La TWC, prudente, ne dit pas combien d'accords de confidentialité ont ainsi pu être signés. Si une centaine de femmes ont déjà accusé Harvey Weinstein d'abus sexuels allant du harcèlement au viol, cette annonce rend d'autres révélations possibles. Le procureur de l'État de New York, Eric Schneiderman, qui avait assigné la TWC en justice en février et empêché un accord de reprise faute de dispositions suffisantes pour les victimes d'Harvey Weinstein, s'est réjoui de cette annonce. Cela "permettra à des voix qui ont été trop longtemps bâillonnées de pouvoir enfin être entendues", a-t-il réagi.

Et les films dans tout ça ?

Au fil des ans, Harvey Weinstein s’était imposé comme l’un des producteurs-rois d’Hollywood. Avec des films comme Django Unchained, Le Discours d’un roi, Happiness Therapy ou encore Paddington, The Weinstein Company s’est octroyé de jolis succès publics et critiques, ainsi qu’un paquet de récompenses. Le catalogue du studio est donc très convoité. Jusqu’à nouvel ordre, les droits des films font partie des actifs transférés au fond d’investissement Lantern Capital qui décidera de ce qu’il souhaite en faire.

Mais confronté à ses difficultés financières, le studio a déjà été contraint de céder les droits de deux films : Paddington 2 et le projet d’adaptation de la série L’Homme qui valait trois milliards, tous deux vendus à Warner Bros. En plus des films déjà sortis, se pose la question de ceux à venir. Les problèmes pour les longs-métrages en production se règlent au cas par cas : Quentin Tarantino a ainsi fait passer son prochain film sur le tueur en série Charles Manson dans les mains de Sony Pictures.

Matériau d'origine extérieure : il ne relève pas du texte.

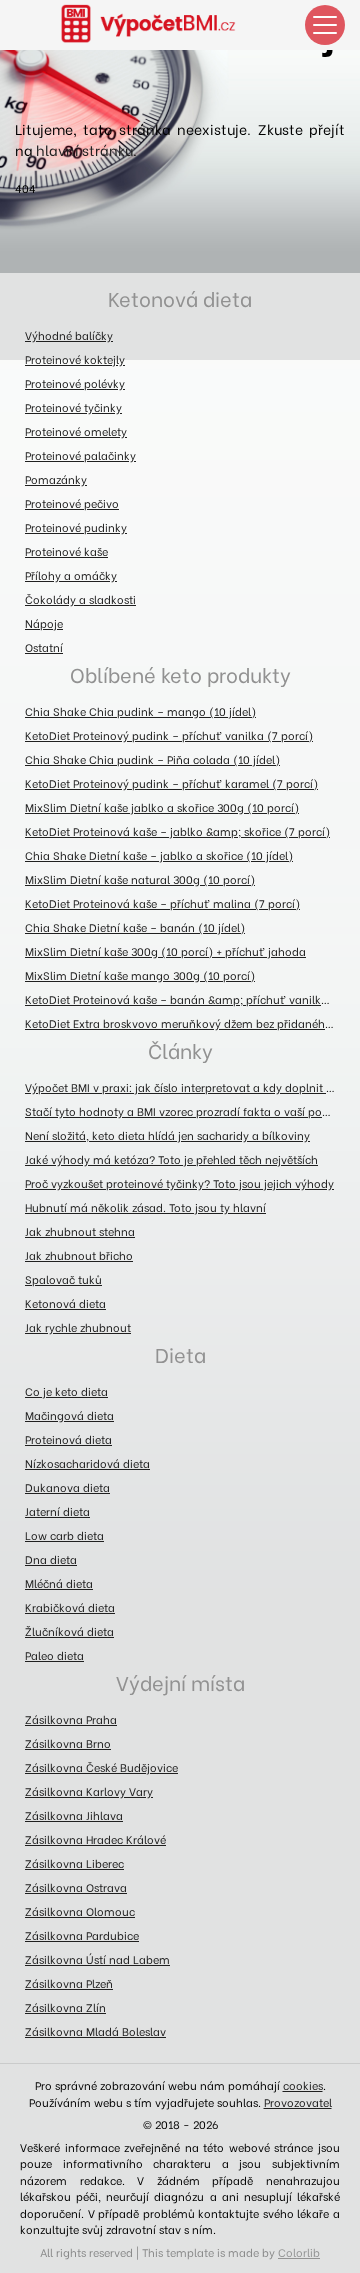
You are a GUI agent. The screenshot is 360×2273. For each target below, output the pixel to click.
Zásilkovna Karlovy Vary (89, 1791)
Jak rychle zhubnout (78, 1327)
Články (180, 1049)
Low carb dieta (64, 1535)
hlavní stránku (84, 149)
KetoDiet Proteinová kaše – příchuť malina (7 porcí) (162, 903)
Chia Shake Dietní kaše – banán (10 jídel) (135, 927)
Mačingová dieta (69, 1415)
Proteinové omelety (76, 431)
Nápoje (44, 623)
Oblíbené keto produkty (180, 673)
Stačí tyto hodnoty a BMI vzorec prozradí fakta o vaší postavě (185, 1111)
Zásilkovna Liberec (74, 1863)
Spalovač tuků (63, 1279)
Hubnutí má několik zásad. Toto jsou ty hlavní (145, 1207)
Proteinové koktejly (75, 359)
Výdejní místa (180, 1681)
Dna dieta (51, 1559)
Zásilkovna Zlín (65, 2007)
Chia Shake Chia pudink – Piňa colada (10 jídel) (152, 759)
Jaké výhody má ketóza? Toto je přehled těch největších (171, 1159)
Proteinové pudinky (76, 527)
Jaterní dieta (57, 1511)
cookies (303, 2085)
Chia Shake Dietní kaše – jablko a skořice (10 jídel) (159, 855)
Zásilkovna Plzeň (69, 1983)
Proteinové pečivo (72, 503)
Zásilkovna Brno (68, 1743)
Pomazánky (56, 479)
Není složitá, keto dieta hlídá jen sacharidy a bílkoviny (167, 1135)
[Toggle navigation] (325, 25)
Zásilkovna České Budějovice (101, 1767)
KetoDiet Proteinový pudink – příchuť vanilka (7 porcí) (169, 735)
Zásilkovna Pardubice (82, 1935)
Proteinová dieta (68, 1439)
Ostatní (44, 647)
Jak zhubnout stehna (80, 1231)
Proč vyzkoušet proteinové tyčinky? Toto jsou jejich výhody (179, 1183)
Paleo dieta (54, 1655)
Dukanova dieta (67, 1487)
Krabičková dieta (70, 1607)
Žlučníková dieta (69, 1631)
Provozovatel (298, 2102)
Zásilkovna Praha (71, 1719)
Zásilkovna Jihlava (74, 1815)
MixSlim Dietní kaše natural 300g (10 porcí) (140, 879)
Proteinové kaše (66, 551)
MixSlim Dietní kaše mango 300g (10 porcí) (140, 975)
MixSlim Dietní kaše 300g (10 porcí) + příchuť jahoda (165, 951)
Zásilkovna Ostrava (76, 1887)
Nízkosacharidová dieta (87, 1463)
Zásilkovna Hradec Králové (95, 1839)
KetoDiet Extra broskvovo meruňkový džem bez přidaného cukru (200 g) (185, 1023)
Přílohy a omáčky (71, 575)
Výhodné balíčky (69, 335)
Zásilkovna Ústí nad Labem (97, 1959)
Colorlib (299, 2252)
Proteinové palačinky (80, 455)
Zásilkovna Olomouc (80, 1911)
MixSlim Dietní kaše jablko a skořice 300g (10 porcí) (162, 807)
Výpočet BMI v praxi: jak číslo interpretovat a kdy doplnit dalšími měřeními (185, 1087)
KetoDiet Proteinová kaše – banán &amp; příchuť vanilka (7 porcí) (185, 999)
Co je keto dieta (66, 1391)
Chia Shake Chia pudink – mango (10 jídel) (140, 711)
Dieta (180, 1353)
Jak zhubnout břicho (79, 1255)
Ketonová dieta (180, 297)
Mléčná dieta (59, 1583)
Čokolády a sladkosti (80, 599)
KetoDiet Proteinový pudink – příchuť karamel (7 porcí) (171, 783)
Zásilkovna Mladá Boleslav (95, 2031)
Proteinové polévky (75, 383)
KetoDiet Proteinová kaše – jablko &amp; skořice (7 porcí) (177, 831)
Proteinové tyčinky (73, 407)
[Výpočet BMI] (160, 25)
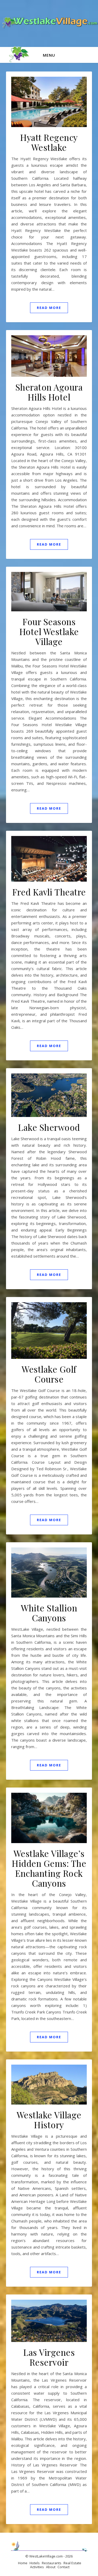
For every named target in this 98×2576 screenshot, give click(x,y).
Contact (63, 2567)
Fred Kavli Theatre (49, 892)
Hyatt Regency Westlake (49, 142)
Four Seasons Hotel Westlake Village (49, 631)
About (50, 2567)
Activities (37, 2567)
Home (22, 2563)
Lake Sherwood (49, 1127)
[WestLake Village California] (49, 23)
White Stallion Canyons (49, 1612)
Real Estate (72, 2563)
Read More (49, 307)
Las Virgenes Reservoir (49, 2357)
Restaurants (51, 2563)
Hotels (35, 2563)
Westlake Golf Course (49, 1374)
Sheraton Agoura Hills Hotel (49, 392)
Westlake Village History (49, 2119)
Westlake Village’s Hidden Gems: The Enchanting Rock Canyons (49, 1868)
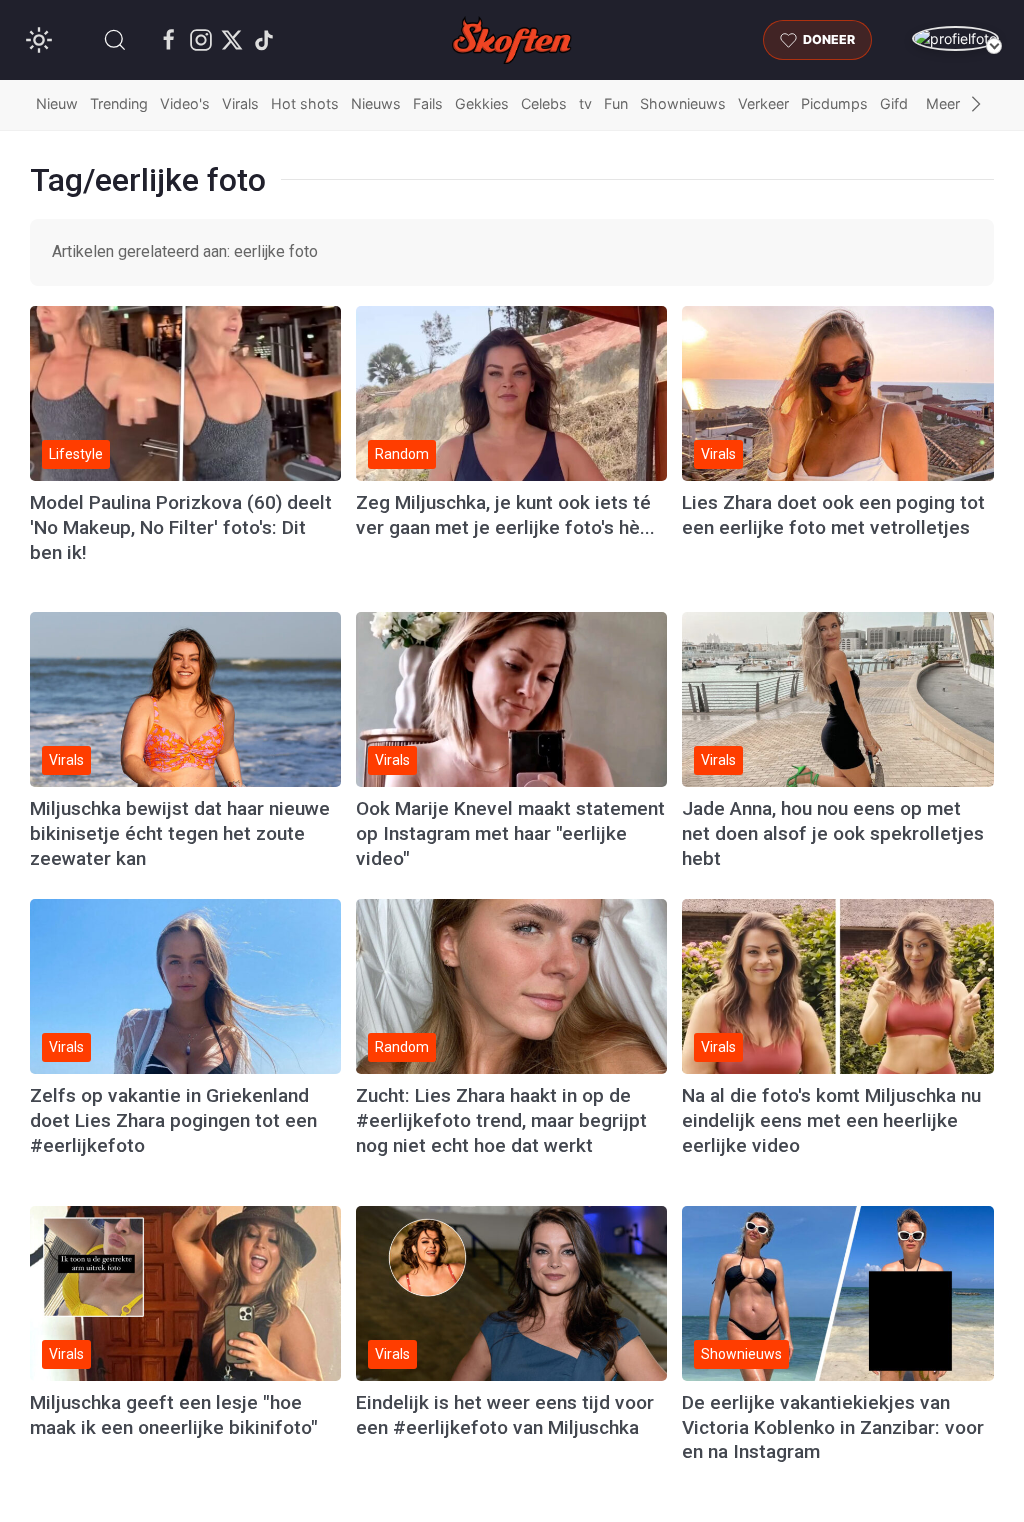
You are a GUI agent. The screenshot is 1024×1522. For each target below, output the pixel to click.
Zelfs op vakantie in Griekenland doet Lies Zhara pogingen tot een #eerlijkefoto (173, 1120)
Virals (240, 103)
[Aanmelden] (955, 38)
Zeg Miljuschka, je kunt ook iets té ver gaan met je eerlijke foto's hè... (505, 515)
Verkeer (763, 103)
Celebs (544, 103)
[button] (115, 40)
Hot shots (305, 103)
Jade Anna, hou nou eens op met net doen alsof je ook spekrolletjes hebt (833, 833)
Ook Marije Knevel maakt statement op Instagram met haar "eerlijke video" (510, 833)
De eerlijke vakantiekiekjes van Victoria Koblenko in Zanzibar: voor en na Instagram (833, 1427)
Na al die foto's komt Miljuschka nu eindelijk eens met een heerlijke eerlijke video (831, 1120)
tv (585, 103)
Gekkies (482, 103)
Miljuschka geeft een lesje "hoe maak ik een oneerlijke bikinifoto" (174, 1415)
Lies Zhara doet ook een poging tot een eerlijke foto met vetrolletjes (833, 515)
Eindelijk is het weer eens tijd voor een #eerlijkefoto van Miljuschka (505, 1415)
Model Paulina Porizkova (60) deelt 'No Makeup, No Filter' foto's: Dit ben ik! (181, 527)
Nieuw (57, 103)
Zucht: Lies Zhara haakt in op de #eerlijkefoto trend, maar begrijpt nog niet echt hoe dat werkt (501, 1120)
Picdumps (834, 103)
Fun (616, 103)
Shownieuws (683, 103)
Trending (119, 103)
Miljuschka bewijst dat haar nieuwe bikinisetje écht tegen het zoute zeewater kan (180, 833)
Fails (428, 103)
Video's (185, 103)
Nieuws (376, 103)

Le problème est plus épineux pour les films dont TWC avait acquis les droits de distribution, des contrats signés longtemps à l’avance. La sortie de plusieurs films a d’ores et déjà dû être décalée : The War with Grandpa (comédie avec Robert de Niro), The Upside (remake d’Intouchables) et The Current War (biopic de Thomas Edison avec Benedict Cumberbatch) ont ainsi été repoussés à une date inconnue en 2018. Là encore le règlement se fait au cas par cas : Marie Madeleine, film sur la vie de Jésus produit et initialement distribué par TWC a été un temps décalé mais sortira bien finalement le 28 mars en France grâce à Universal Pictures.